Alors que nous commandions, j’ai cru entendu parler de Marguerite Duras. Zut de merde ! me suis-je dit. Duras est une économe. Elle est tellement économe de fond, de forme et de sens qu’il n’en reste rien. Ses phrases sont tellement vides de vase qu’il n’en reste qu’une fondrière au fond d’un trou noir. Je n’ai jamais compris sa renommée, à moins de la saisir sous la métonymie de l’avarice. Je n’ai jamais pu lire plus de deux pages. Comme Proust. Chaque année, je prends mon bâton de pèlerin, tâchant de franchir la troisième page. Cela ne vient jamais.
A ce niveau d’absence d’éjaculation, il faudrait consulter. Mais je préfère garder ma petite incompréhension. De Duras, je ne garde qu’Antelme et dix litres de rouge par jour, au cas où la résurrection existerait. Parfois, les gens ont si peu de talent que la littérature s’évanouit sous leurs pages. La littérature ne ment pas. C’est le contraire du contraire, une sorte d’ivresse de l’aporie maltraitée par l’opérette.
Quand mes deux convives ont poursuivi sur Bessette, j’étais découragé. Mais, avec du Brie de Meaux sur la langue, j’ai juré que je la lirais. J’ai lu.
Et là, le bonheur d’avoir eu tort m’a ragaillardi. Rien de plus plaisant qu’une mauvaise présomption car, quand on en réchappe, on a l’impression d’être un conquérant.

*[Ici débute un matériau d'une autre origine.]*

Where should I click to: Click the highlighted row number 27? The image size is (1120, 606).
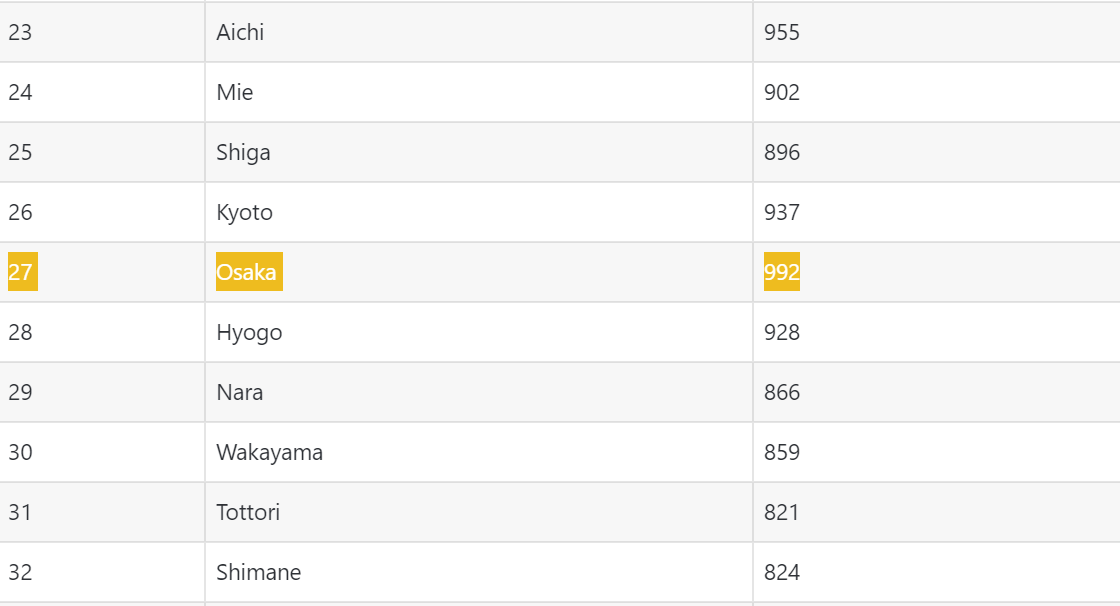[x=23, y=272]
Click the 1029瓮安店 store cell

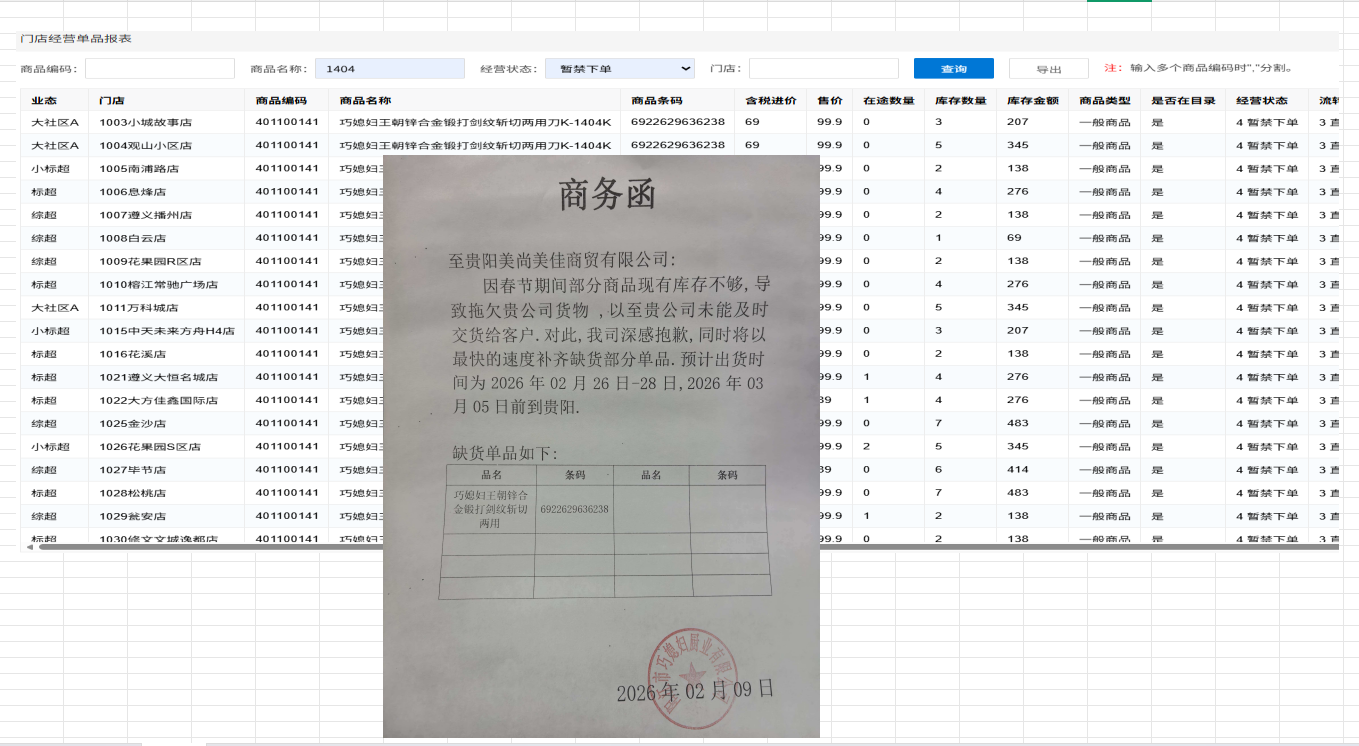[132, 516]
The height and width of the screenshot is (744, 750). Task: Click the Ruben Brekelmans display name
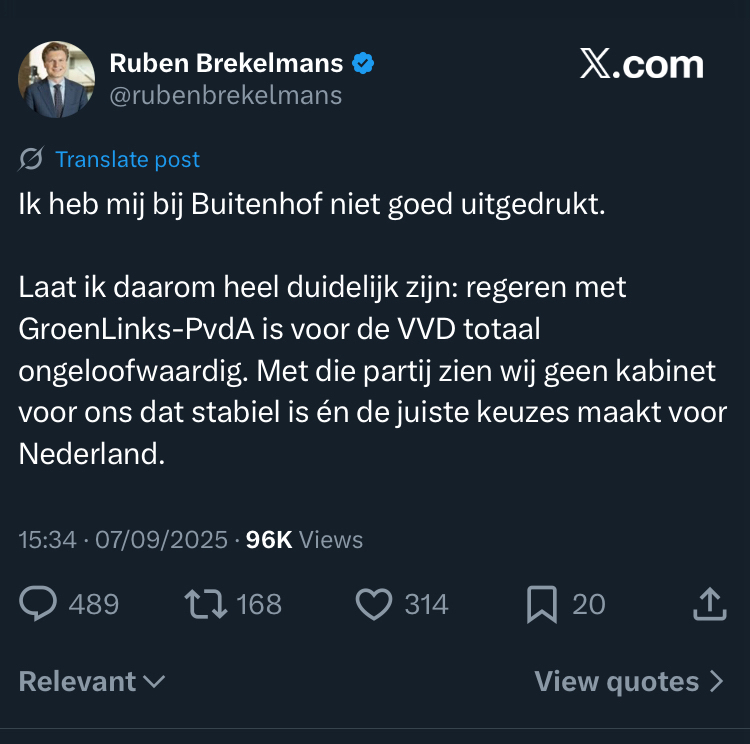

Si la littérature est le contraire du contraire, elle est également un parement de la conquête. Et conquérir, n’est-ce pas le but de l’existence ? Comme de distinguer le Brie de Meaux de celui de Melun ? Mais qui était cette fromagère ?
Eh bien, Bessette était une énergumène évangélique d’elle-même, une anonyme du Mans. Sa vie n’a aucun intérêt, comme tous les écrivains. Son écriture, elle, s’empare d’une existence en soi, sous soi, en dehors de soi. Ses livres sont désespérés, la bonne blague, mais de cette sorte de désespoir placardisé qui ne « s’enferme pas lâchement dans un texte » comme le dit Artaud.
Le désespoir ne s’apparie pas à une couleur terne de la monotonie. Le désespoir, c’est de la joie qui arrive, même lentement. C’est l’inverse de la vie quotidienne avec ses conquêtes spatiales, son amour des animaux, ses dons de soi ou son fétichisme historique. Il faut être désespéré pour supporter le ridicule d’écrire.
Ecrire est une honte parce que cet acte n’implique pas de « théories sans fin » ou « les fumées noires et amères des colères » de l’énergie de vivre. Être un grand écrivain, c’est être supérieur à cette honte, s’en moquer pour éviter d’y sombrer.
Bessette a l’amulette de l’ironie autour du cou. Dans Si, sa soif de suicide est si intense, son sexe si évanescent sous le mâle regard, sa haine des autres si farfelue qu’elle ressemble à elle seule. Être soi est si rare qu’il nous faut la honte d’être supérieur à soi, écrivant. Bessette est esseulée grâce à son égarement. Elle en est couronnée.
Comme Stasiuk, elle sent la déglingue à plein nez. Quand on est paumé à ce point, l’immersion dans le grognement de la vie communautaire n’a plus de sens. Presque toutes les existences finalisent le groin tandis que Bessette craille sur sa branche, corneille perdue dans sa propre fable folle.
Bessette n’est pas inconnue du grand public, elle ne sait pas qu’il existe. Rien n’existe, hormis l’inexistence de la preuve ontologique. Car rien ne peut être pensé de plus grand. Dans sa fougue caustique, Bessette s’apparente à Saint Anselme.
Dans son élan patraque vers la démence retrouvée, elle n’engendre qu’elle-même, loin des mornes plaines mancelles.
N’est-ce pas cela le bonheur ? Partager, durant quelques pages, une folie différente de la sienne comme une promesse de renouvellement de son propre dérangement !
valery molet
Hélène Bessette, Si, Léo Scheer, février 2012, 208 p. - 18,00 €.